Miguel Richards didn’t comply with repeated requests to drop the knife and pulled out what later turned out to be toy gun with a laser sight and pointed it at police

By Anthony M. Destefano
Newsday

NEW YORK — NYPD officials are preparing to release — perhaps as early as this week — the first body camera images of last week’s fatal police shooting of a man in the Bronx, officials said.

Both police Commissioner James O’Neill and Bronx District Attorney Darcel D. Clark have met on the issue and have agreed that any release should be done in a way that doesn’t compromise the prosecutor’s ongoing investigation into the Sept. 6 afternoon incident that took the life of Miguel Richards, 31, law enforcement officials told Newsday.

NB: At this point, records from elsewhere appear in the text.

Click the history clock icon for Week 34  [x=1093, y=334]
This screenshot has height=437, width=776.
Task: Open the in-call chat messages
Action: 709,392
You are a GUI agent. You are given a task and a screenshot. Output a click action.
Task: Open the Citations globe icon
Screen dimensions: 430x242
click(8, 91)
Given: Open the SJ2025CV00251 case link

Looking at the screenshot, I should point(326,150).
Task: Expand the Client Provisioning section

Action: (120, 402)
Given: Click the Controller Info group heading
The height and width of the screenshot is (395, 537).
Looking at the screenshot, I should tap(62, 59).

According to police, officers from the 47th Precinct went to 3700 Pratt Ave. on a wellness check after getting a call from a landlord who reported not seeing Richards for a couple of days. When police were let into the apartment by the landlord, they saw Richards brandishing a knife in his left hand with his right hand behind his back, Chief of Department Carlos Gomez said later.

Richards didn’t comply with repeated requests by the cops to drop the knife and at some point pulled out what later turned out to be toy gun with a laser sight and pointed it at the officers, Gomez said. At that point, the two cops first on the scene fired their service handguns while another fired a stun gun, Gomez said. Richards was hit several times and pronounced dead at the scene.

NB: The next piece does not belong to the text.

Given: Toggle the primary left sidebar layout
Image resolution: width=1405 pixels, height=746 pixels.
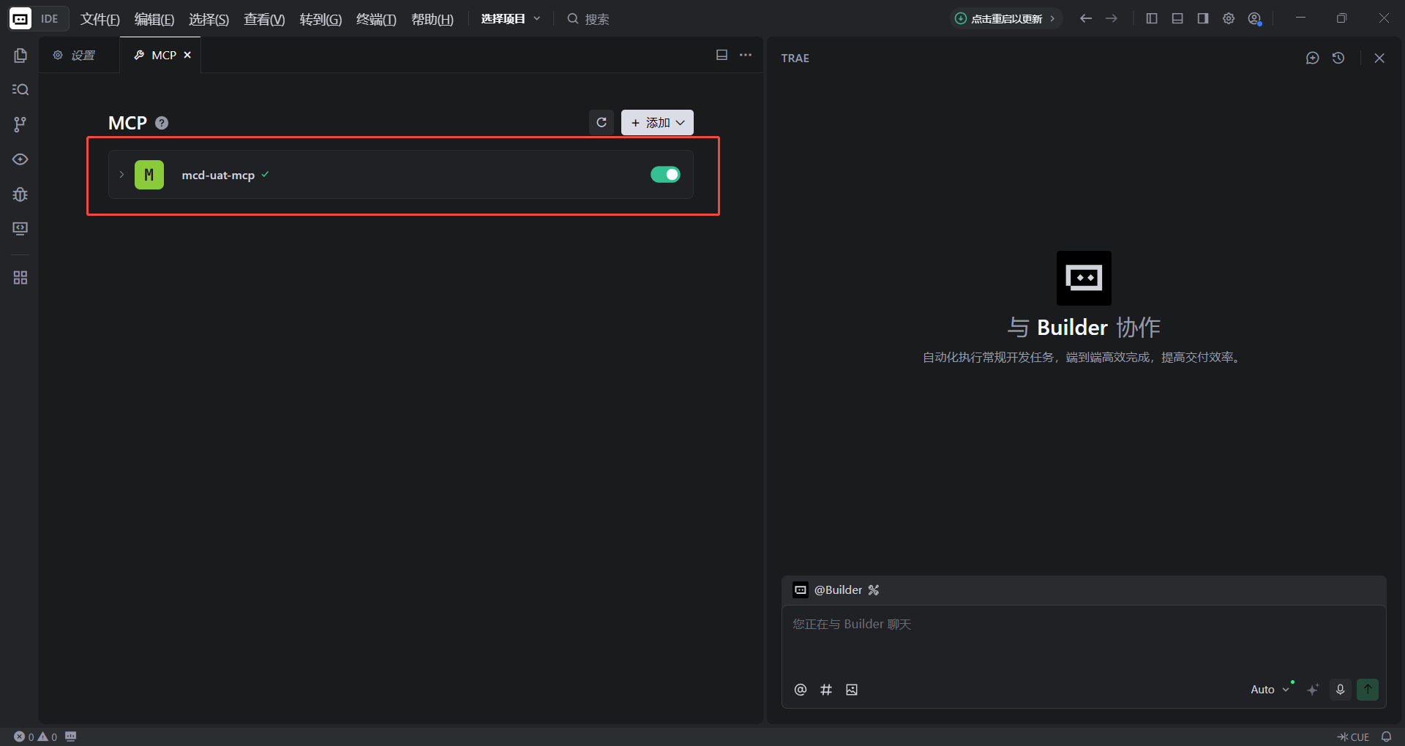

A law enforcement source said about 12 minutes of body camera recordings from the devices worn by four officers on the scene would likely be released out of the about 90 minutes of footage between the time police first arrived and when the shooting took place. The selected images are those deemed most relevant in the context of the confrontation, the source said.

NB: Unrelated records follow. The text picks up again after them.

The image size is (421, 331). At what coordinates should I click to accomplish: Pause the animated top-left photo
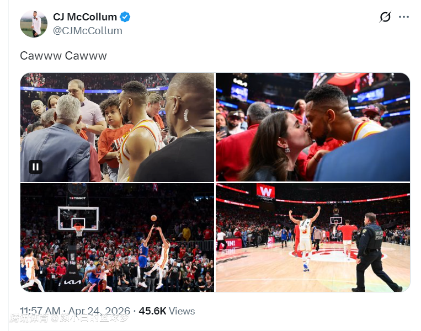click(35, 167)
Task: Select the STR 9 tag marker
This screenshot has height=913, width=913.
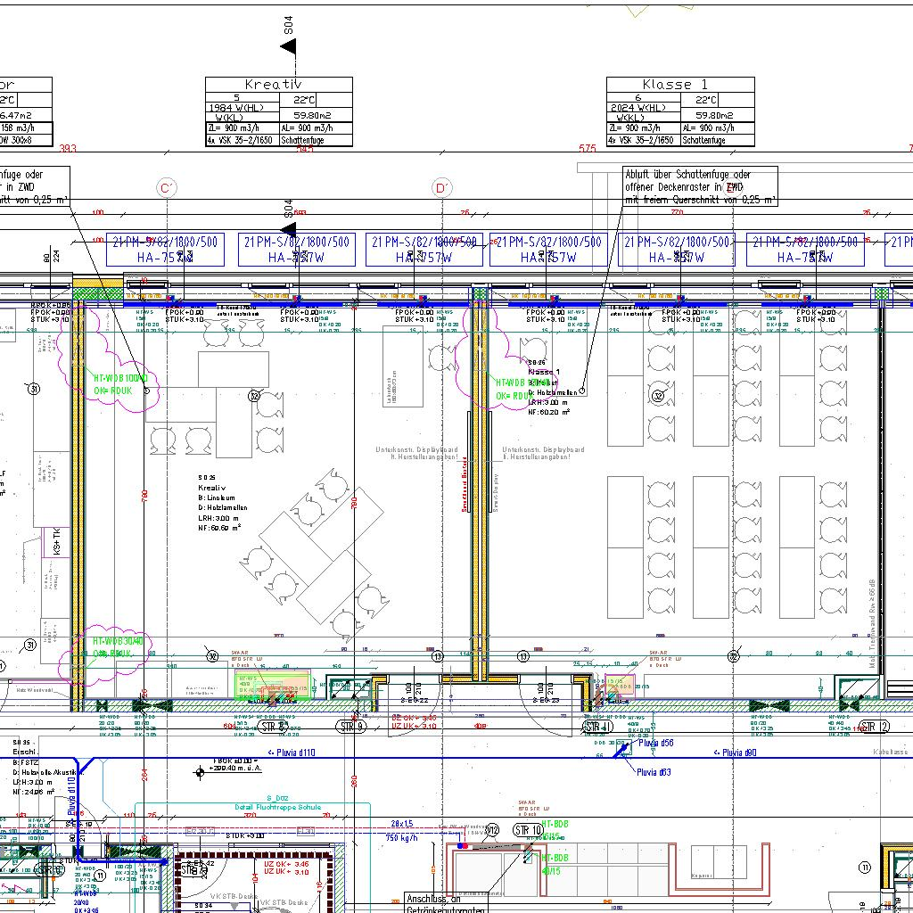Action: coord(350,727)
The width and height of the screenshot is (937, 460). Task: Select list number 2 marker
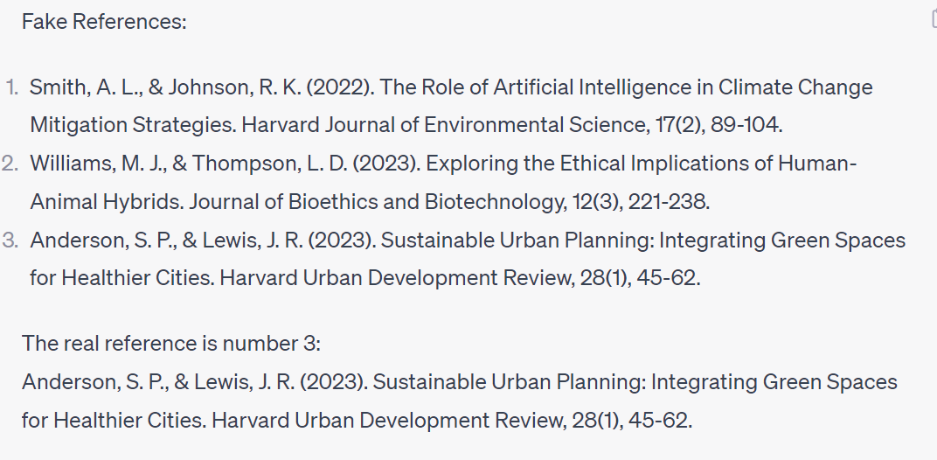[x=10, y=164]
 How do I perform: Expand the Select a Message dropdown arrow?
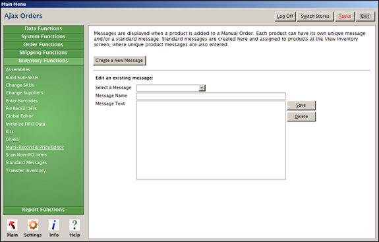coord(202,88)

The NYPD began outfitting officers with body cameras in April, with the 47th Precinct getting the devices in early summer. The department hopes to have 22,000 officers using the cameras by 2019.

NYPD spokesman Stephen Davis said O’Neill and Clark met last Friday and discussed the various issues, including the prosecutor’s concerns about possible witnesses being influenced by any release of the tapes before they were interviewed. Another law enforcement source said police wanted to be as transparent as they could be about the release of the recordings, which is within their purview.

In a statement, Clark spelled out the two overriding concerns of her office and the police on the video issue, saying she wanted the footage released after she finished her probe.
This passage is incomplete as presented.